Newseum exhibit ‘War on Terror: The FBI’s New Focus’ includes artifacts from 9/11
Since Sept. 11, 2001, covering terrorism has been a priority for the news industry, while fighting terrorism has been a priority of the Federal Bureau of Investigation.
The Newseum has melded the two pursuits in a special exhibit called “War on Terror: The FBI’s New Focus.” The new display, which opens Friday, fits neatly into an ongoing exhibition, “G-Men and Journalists: Top News Stories of the FBI’s First Century.”
Fragments of the engines of United Flight 175 recall the power of the terrorists’ weapons. One engine part is 1,500 pounds, the other 800 pounds. Found just blocks from the World Trade Center towers and on loan from the FBI, the engine parts will be suspended from the ceiling.
Another item is Ruth McCourt’s red wallet, twisted and caked with mud. She was on Flight 175 taking her 4-year-old daughter, Juliana, to Disneyland. The FBI found the wallet in a Staten Island landfill.
“We want to show things in the state in which they were found,” said Carrie Christoffersen, the museum’s curator of collections. “The purpose is to help demonstrate the range of conditions that these pieces have come through. We didn’t want to make them look lovely again. The point is the horrible circumstances.”
The FBI has lent the museum the rigged hiking boots of the “shoe bomber.” On a flight from Paris to Miami in December 2001, Richard Reid tried to light up the explosives hidden in his heavy black shoes. One of the shoes is open to show how the explosives were inserted into the soles. A flight attendant smelled the match and grabbed the boot while the passengers restrained Reid with their belts. The belts are also on display.
The journalism story isn’t forgotten in the exhibit. John Miller, the former ABC News reporter who was the last Western reporter to interview Osama bin Laden before the Sept. 11 attacks, donated several items to “War on Terror.” The beige tunic, salwar kameez and pants he wore to the interview at the hideout in Afghanistan are displayed, along with a small camera. Two films detail Miller’s experience.
The new material includes two Wall Street lampposts, a sign that says ‘‘push” from a door at the World Trade Center, and rakes, shovels and buckets used to sort through the debris collected at the Fresh Kills landfill in Staten Island. Also displayed are several cellphones and pagers that were found.
“They kept going off for days after,” Christoffersen said.
Since it opened in April 2008, the Newseum has had a permanent exhibition on Sept. 11. It focuses on the news industry, journalists and the challenges of that day. The “9/11 Gallery” includes 127 newspaper fronts from the next day and a 31-foot section of the broadcast antenna from the World Trade Center’s North Tower. Other exhibits include a limestone cornice piece from the Pentagon and part of the fuselage from United Flight 93, which went down near Shanksville, Pa.

(Stored data)

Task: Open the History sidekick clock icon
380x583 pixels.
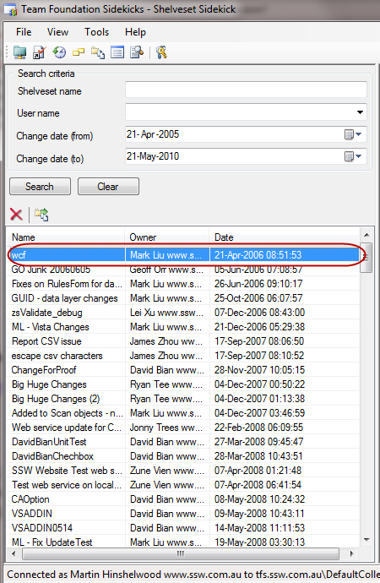Action: coord(59,52)
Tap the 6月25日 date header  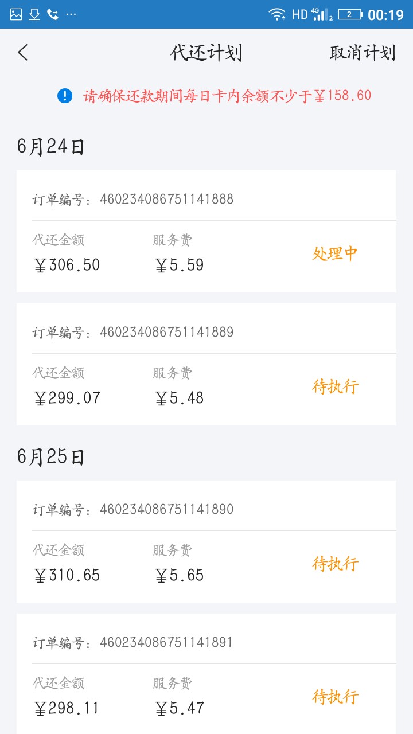point(50,457)
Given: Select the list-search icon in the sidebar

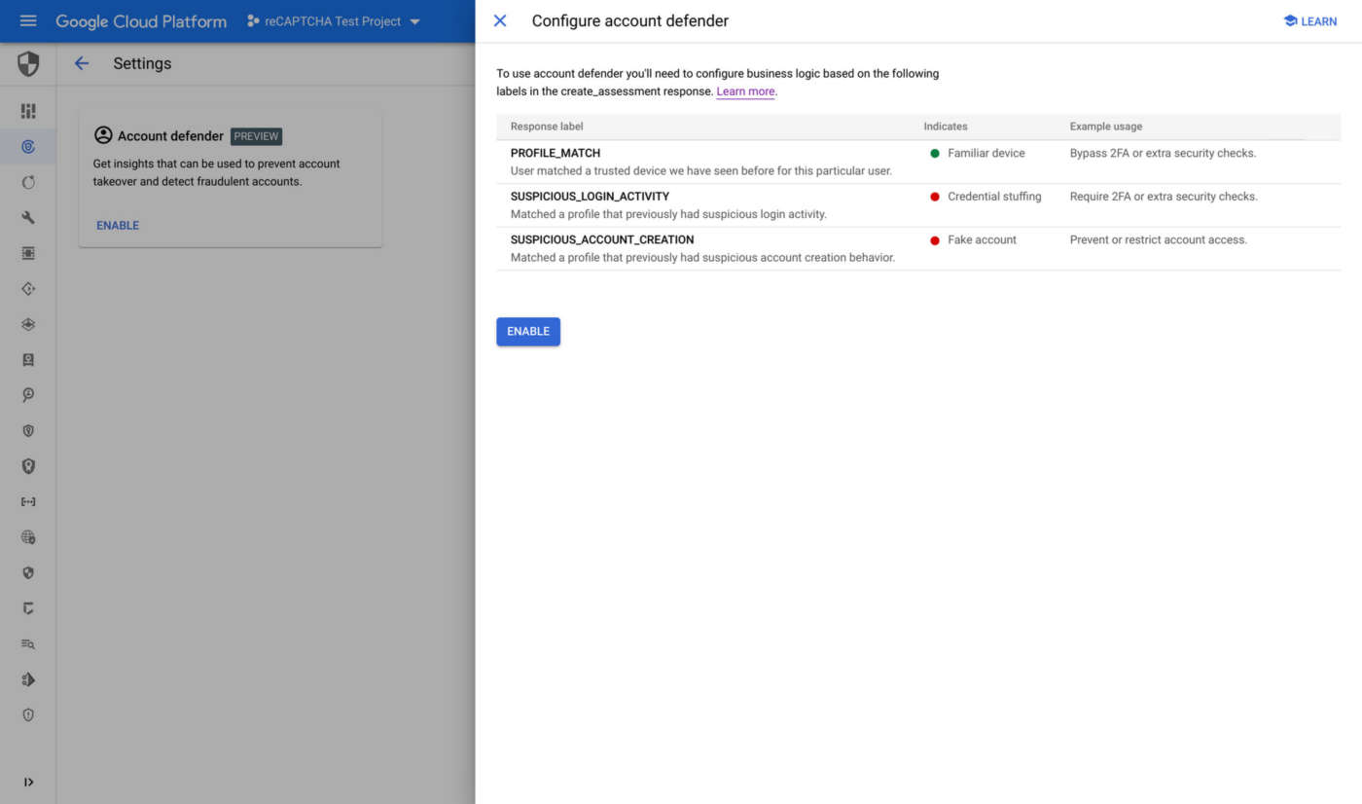Looking at the screenshot, I should click(28, 643).
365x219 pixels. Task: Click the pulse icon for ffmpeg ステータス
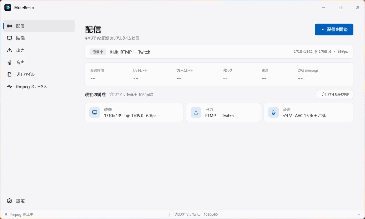[10, 86]
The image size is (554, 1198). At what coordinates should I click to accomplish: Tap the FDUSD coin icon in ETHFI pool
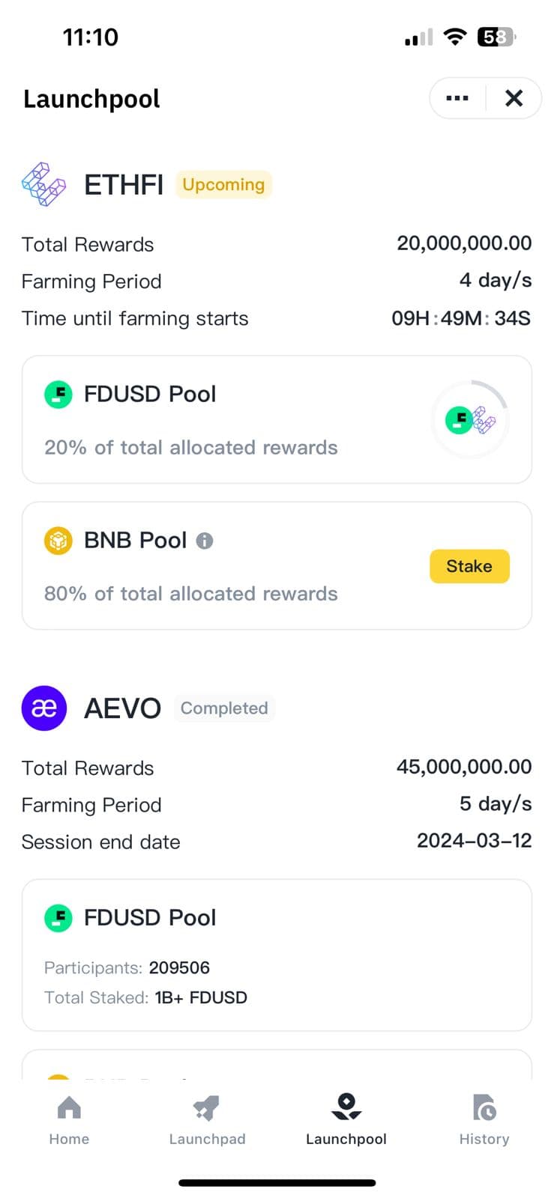pyautogui.click(x=58, y=394)
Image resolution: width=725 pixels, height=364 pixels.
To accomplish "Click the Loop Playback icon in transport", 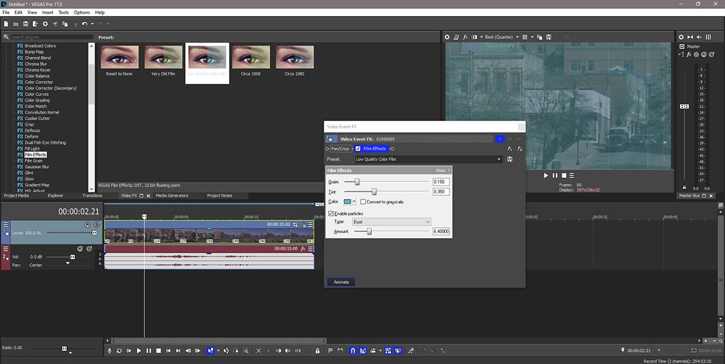I will (119, 351).
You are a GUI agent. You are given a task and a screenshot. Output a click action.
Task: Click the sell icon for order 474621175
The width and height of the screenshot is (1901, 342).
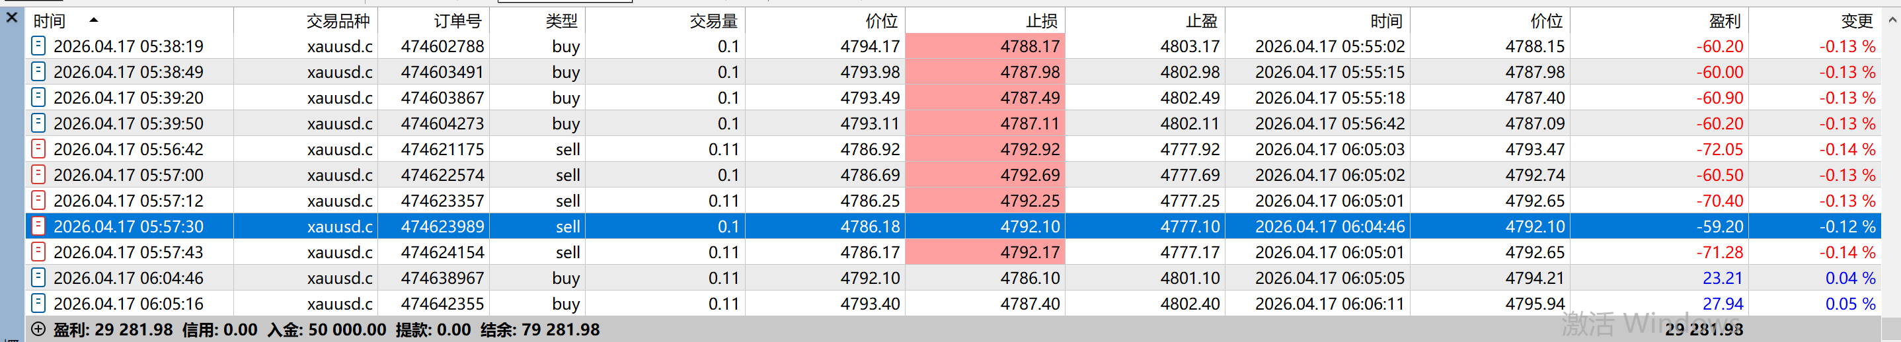[38, 149]
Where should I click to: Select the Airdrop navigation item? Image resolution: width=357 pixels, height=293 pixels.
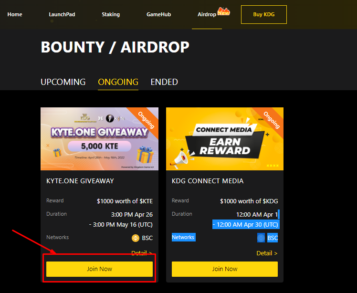click(x=207, y=14)
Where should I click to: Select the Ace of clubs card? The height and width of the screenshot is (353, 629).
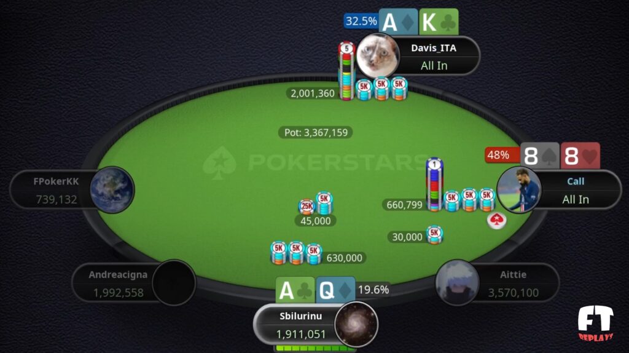[x=295, y=290]
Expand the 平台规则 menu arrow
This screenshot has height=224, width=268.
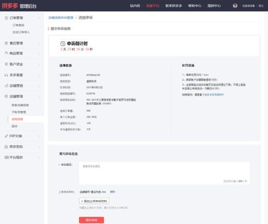[x=39, y=158]
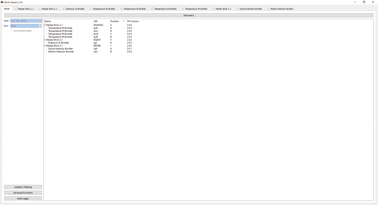This screenshot has height=205, width=378.
Task: Click undock icon on Motion Detector Bricklet tab
Action: (268, 9)
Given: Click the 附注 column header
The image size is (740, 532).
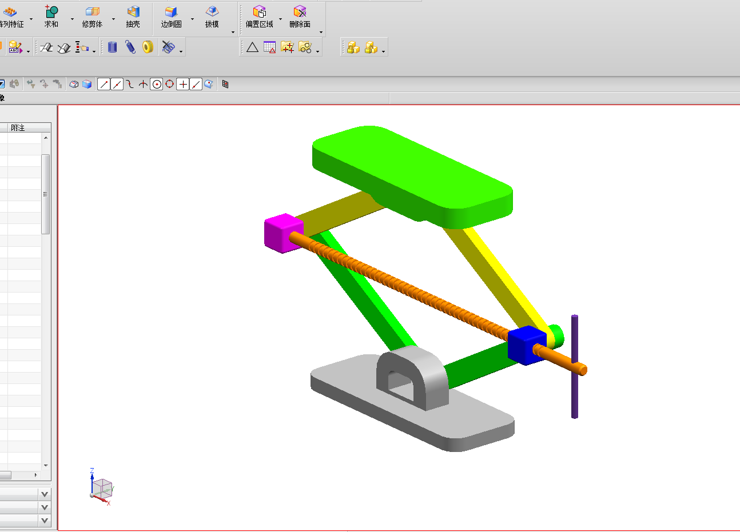Looking at the screenshot, I should (x=18, y=127).
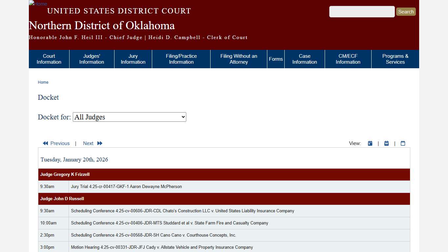Select the day view calendar icon

click(370, 143)
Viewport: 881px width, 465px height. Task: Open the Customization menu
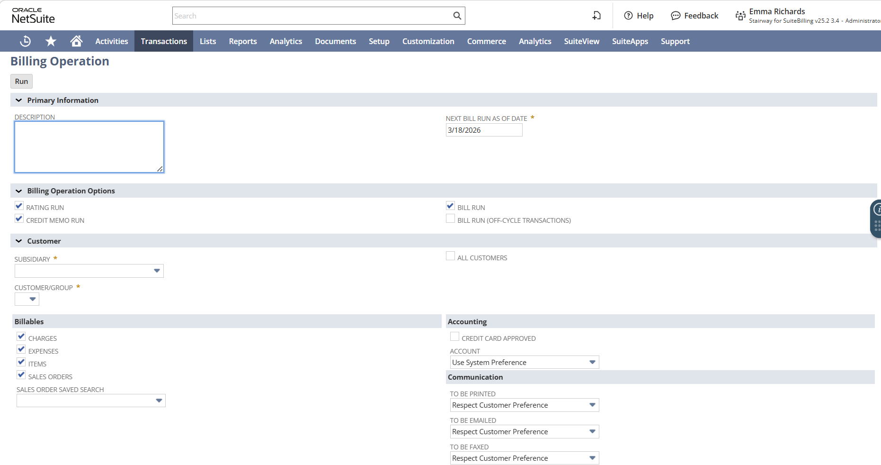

■ **What you should do**: In the article about the Newseum exhibit, where did the FBI find Ruth McCourt's red wallet?

■ **Worked solution**: In a Staten Island landfill.